Pollution, disparition… comment bien choisir son saumon ?
Fumage, tranchage, labels… Comment bien choisir son saumon ? (Crédit : Shutterstock)
Publié par Gilles Luneau | Mis à jour le
Jusqu’aux années 1950, le saumon symbolisait l’eau pure des torrents et océans, une nourriture saine.
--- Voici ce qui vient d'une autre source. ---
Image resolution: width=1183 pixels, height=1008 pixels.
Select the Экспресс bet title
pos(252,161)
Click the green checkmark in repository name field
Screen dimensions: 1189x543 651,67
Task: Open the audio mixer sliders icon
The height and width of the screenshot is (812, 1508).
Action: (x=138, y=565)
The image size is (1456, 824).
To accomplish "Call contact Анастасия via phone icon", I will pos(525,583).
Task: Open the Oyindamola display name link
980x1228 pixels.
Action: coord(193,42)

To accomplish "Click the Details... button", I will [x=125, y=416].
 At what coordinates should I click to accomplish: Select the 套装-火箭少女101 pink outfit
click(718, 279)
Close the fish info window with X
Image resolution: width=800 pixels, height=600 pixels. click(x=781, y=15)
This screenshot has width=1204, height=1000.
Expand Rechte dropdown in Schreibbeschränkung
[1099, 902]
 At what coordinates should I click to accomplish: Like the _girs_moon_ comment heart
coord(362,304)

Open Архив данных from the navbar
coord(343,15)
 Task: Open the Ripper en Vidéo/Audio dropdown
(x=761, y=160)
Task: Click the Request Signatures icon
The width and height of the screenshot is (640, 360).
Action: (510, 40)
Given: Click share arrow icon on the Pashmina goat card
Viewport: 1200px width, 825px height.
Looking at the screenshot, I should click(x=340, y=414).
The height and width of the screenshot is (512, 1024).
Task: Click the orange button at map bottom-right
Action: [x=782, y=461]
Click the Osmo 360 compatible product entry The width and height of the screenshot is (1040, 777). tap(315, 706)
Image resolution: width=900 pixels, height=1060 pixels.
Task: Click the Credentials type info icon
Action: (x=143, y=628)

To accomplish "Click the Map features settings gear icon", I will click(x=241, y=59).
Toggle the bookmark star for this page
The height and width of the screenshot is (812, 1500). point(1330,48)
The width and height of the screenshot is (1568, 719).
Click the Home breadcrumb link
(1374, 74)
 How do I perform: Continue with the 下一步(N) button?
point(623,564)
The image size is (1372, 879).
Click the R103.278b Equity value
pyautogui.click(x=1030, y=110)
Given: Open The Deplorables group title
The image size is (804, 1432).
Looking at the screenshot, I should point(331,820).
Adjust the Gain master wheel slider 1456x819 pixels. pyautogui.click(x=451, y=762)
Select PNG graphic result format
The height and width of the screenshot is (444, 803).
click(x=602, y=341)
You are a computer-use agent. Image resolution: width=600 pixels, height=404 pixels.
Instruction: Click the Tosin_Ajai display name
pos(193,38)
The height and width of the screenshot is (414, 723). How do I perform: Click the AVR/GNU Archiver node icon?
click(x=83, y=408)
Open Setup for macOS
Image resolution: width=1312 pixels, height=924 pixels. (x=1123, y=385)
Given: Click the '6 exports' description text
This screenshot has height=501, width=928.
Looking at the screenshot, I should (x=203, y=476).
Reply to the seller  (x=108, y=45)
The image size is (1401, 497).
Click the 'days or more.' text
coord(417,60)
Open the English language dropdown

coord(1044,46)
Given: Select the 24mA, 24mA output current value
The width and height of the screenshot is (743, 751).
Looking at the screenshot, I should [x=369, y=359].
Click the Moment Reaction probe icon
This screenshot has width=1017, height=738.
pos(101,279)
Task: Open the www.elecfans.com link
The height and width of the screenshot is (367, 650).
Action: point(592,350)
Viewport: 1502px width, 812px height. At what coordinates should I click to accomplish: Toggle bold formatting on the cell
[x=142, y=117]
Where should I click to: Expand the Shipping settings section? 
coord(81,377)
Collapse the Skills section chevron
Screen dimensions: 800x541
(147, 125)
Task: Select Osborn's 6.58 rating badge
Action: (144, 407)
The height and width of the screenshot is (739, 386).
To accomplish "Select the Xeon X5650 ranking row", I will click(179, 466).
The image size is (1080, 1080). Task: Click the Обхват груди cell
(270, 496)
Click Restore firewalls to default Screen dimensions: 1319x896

Depuis, la pollution de la nature et le cloaque chimico-excrémentiel de la pisciculture ont sapé la santé des poissons, et la nôtre. Le saumon d’élevage est truffé de molécules néfastes et le sauvage est en voie de disparition. Voici quelques conseils pour bien le choisir.
De 12 000 tonnes en 1980 à 2,6 millions en 2019. En quarante ans, la consommation mondiale de saumon a été multipliée par… 217 ! La pêche n’a pas suffi à en faire le poisson préféré des Français. Qui de la salmoniculture ou des modes alimentaires mondiales est responsable de cette inflation qui a propulsé le saumon au rang de commodité, comme on dit en Bourse ? Une certitude : plus de la moitié du saumon qui compose nos brunchs et sushis est élevé en Atlantique, celui du Pacifique (coho, chinook, kéta…) complétant l’offre.
La surpêche, aussi bien en mer qu’en rivière, l’aménagement des cours d’eau, l’empoisonnement des juvéniles par les pesticides, le co-capturage lors des coups de filet visant d’autres espèces, ont eu raison des populations sauvages de saumon de l’Atlantique. La Fondation pour le saumon de l’Atlantique nord (NASF) estime qu’elles ont diminué de 70 % depuis 2000. La situation est plus contrastée pour les espèces du Pacifique, mais elles déclinent aussi. Ailleurs, c’est simple, pas de saumon.